La depresión aflige a millones de seres humanos directamente, y a otros cuantos millones más que son parientes o amigos de las víctimas. Se ha calculado que por lo menos uno de cada diez norteamericanos padecerá la enfermedad. Tan categóricamente democrática como un cartel de Norman Rockwell, afecta a todas las edades, razas, credos y clases sociales sin distinción, aunque las mujeres corren un riesgo considerablemente más alto que los hombres. El catálogo por ocupaciones (modistas, patrones de barcaza, jefes de cocina sushi, miembros del gabinete) de sus pacientes es demasiado largo y tedioso para darlo aquí; baste con decir que muy pocas personas se libran de ser víctimas potenciales del mal, al menos en su forma más benigna. Pese al ecléctico alcance de la depresión, se ha demostrado de forma bastante convincente que los artistas (y en especial los poetas) son particularmente vulnerables a este trastorno, que en su manifestación clínica más grave empuja al suicidio a un veinte por ciento de sus víctimas.
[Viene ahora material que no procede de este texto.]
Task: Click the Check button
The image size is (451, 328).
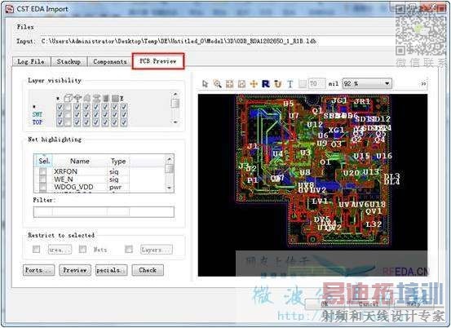Action: pos(148,270)
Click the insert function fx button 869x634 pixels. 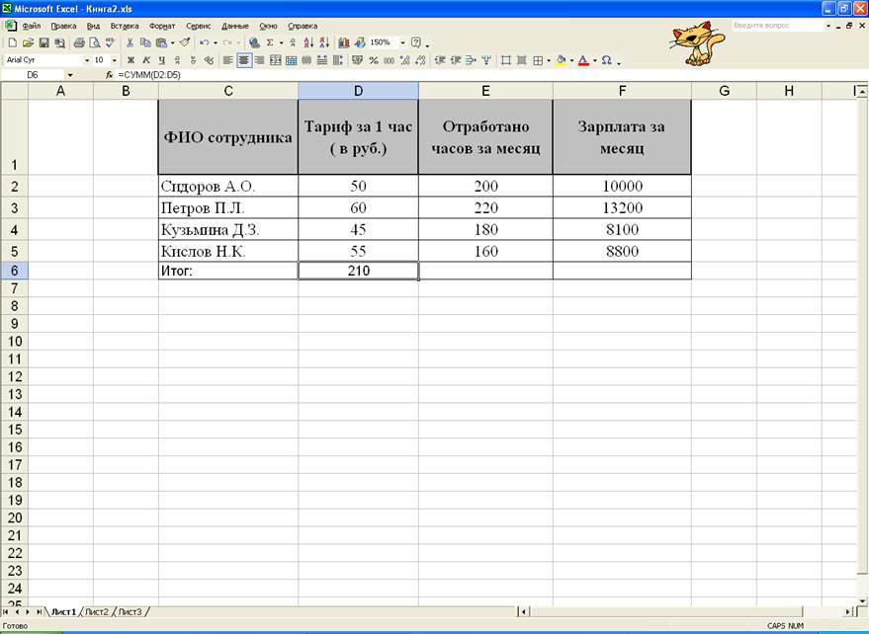[110, 75]
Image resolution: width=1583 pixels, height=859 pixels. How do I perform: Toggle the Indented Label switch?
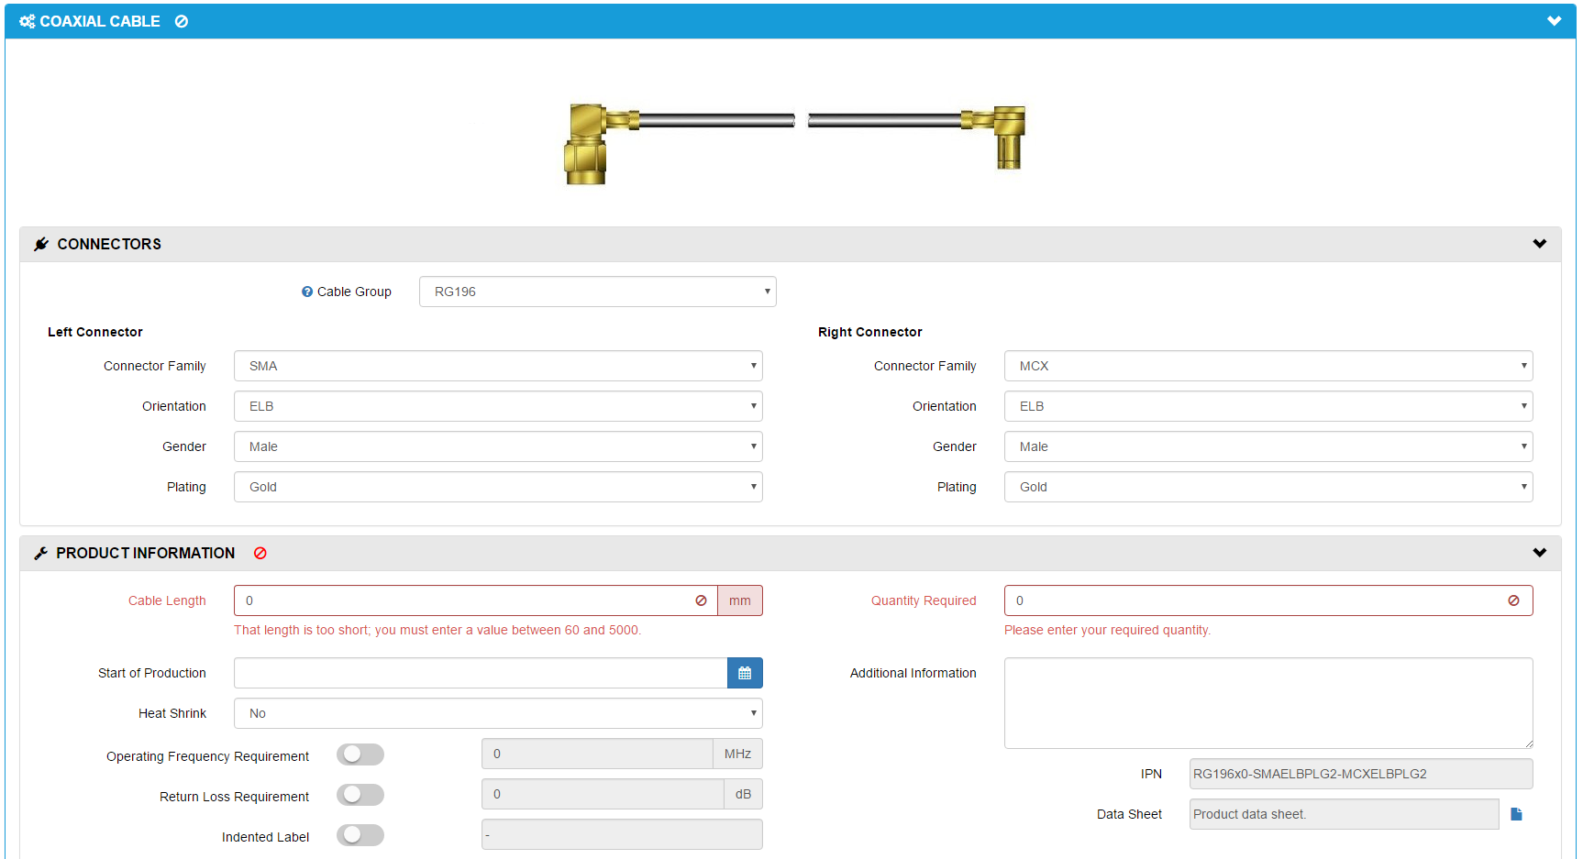tap(360, 835)
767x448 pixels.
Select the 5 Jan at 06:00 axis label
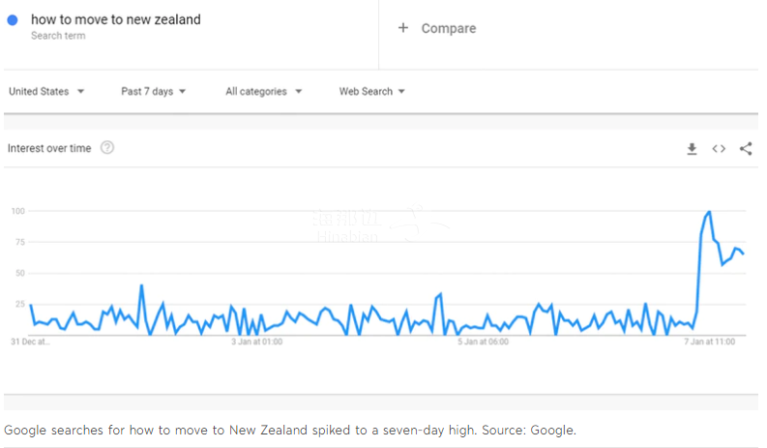coord(484,342)
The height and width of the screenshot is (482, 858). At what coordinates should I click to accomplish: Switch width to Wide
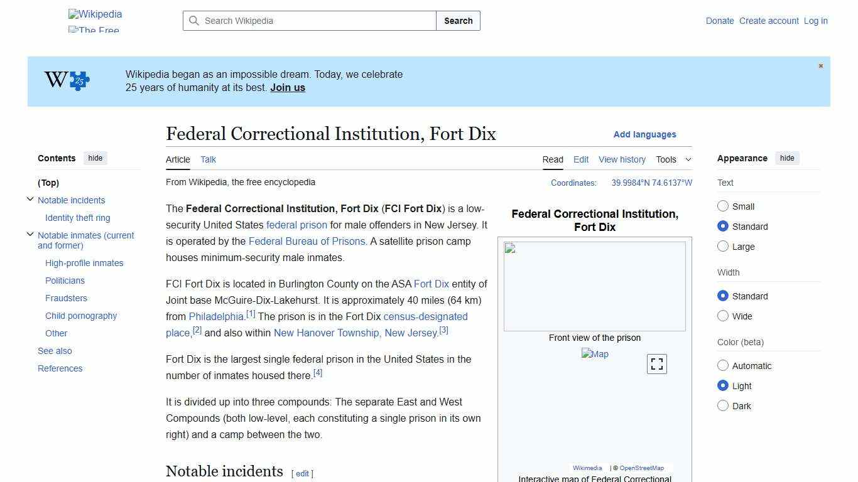tap(723, 316)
Precisamente unos cuantos de estos artistas caídos componen una triste pero esplendente nómina: Hart Crane, Vincent van Gogh, Virginia Woolf, Arshile Gorky, Cesare Pavese, Romain Gary, Vachel Lindsay, Sylvia Plath, Henry de Montherlant, Mark Rothko, John Berryman, Jack London, Ernest Hemingway, William Inge, Diane Arbus, Tadeusz Borowski, Paul Celan, Anne Sexton, Sergei Esenin, Vladimir Mayakovsky… y la lista continúa. (El poeta ruso Mayakovsky criticó con aspereza el suicidio de su insigne contemporáneo Esenin pocos años antes, lo cual debería servir de aviso para todos aquellos que encuentran censurable el acto de quitarse la vida.) Cuando uno piensa en esos hombres y mujeres tan espléndidamente dotados para la creación como trágicamente predestinados, se siente movido a contemplar su infancia, en la que, por lo que a cualquiera se le alcanza, echan firme raíz las semillas de la enfermedad; ¿cabe que algunos de ellos tuvieran un barrunto, entonces, de la caducidad de la mente, de su extrema fragilidad? ¿Y por qué sucumbieron, mientras que otros —igualmente afectados— resistieron y lograron salir?